Mircea Irimescu

Personal information
- Date of birth: 13 May 1959 (age 67)
- Place of birth: Craiova, Romania
- Position: Midfielder

Youth career
- Universitatea Craiova

Senior career*
- Years: Team / Apps / (Gls)
- 1976–1990: Universitatea Craiova / 318 / (62)
- 1990–1991: Electroputere Craiova
- 1991–1992: Sportfreunde Siegen

International career
- 1983–1985: Romania / 9 / (2)

Managerial career
- 1995–1996: FC Universitatea Craiova (assistant)
- 1996: FC Universitatea Craiova (caretaker)
- 1997: Electroputere Craiova (assistant)
- 1999–2002: Extensiv Craiova (assistant)
- 2002–2003: FC Universitatea Craiova (assistant)
- 2004: Oțelul Galați (assistant)
- 2005–2006: Argeș Pitești (assistant)
- 2006: Politehnica Timișoara (assistant)
- 2006–2007: Național București (assistant)
- 2007–2008: Dacia Mioveni (assistant)
- 2008–2009: Pandurii Târgu Jiu (assistant)
- 2010: Pandurii Târgu Jiu (assistant)
- 2010: CFR Cluj (assistant)
- 2011: Steaua București (assistant)
- 2012: ALRO Slatina
- 2012: FC Brașov (assistant)
- 2013: CSMS Iași (assistant)

= Mircea Irimescu =

Romanian footballer

Mircea Irimescu (born 13 May 1959) is a Romanian former professional footballer who played for Universitatea Craiova. He earned nine caps for Romania and participated in UEFA Euro 1984.

Irimescu spent most of his playing career with Universitatea, but also played for Electroputere Craiova and German side Sportfreunde Siegen before becoming a coach in his home country.

==Club career==
Irimescu was born on 13 May 1959 in Craiova, Romania. He began playing junior-level football at local club Universitatea, winning a national junior championship in 1974. He made his Divizia A debut on 11 September 1976 when coach Constantin Teașcă sent him in the 67th minute to replace Sorin Cârțu in a 1–0 home win over Politehnica Iași. In the next round he scored in a 1–1 draw against Sportul Studențesc București. Subsequently, on 2 April 1977 he scored a brace in a 2–1 away victory against Politehnica Iași.

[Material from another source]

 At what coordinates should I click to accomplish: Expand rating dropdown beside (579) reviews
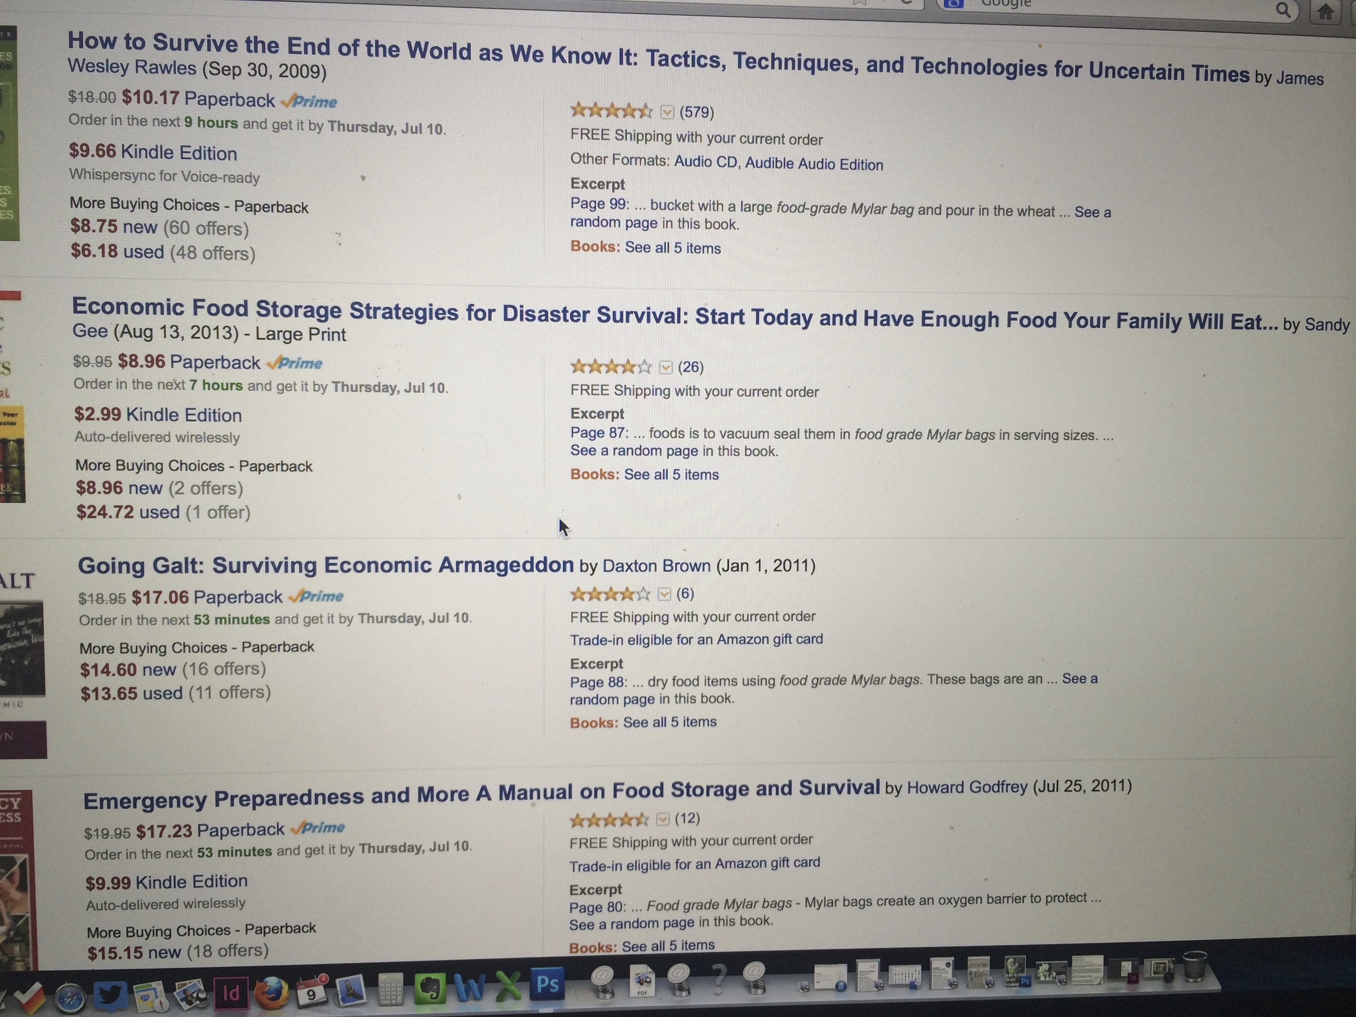click(667, 112)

Irimescu went on to play 14 seasons for "U" Craiova, being part of the "Craiova Maxima" generation, helping them win two consecutive league titles in 1980 and 1981. At the first one he contributed with seven goals scored in the 26 appearances given to him by coach Valentin Stănescu and in the second he netted four goals in the 21 matches coach Ion Oblemenco used him. He also won the Cupa României four times, but played only in the 1981 and 1983 finals which were victories against Politehnica Timișoara.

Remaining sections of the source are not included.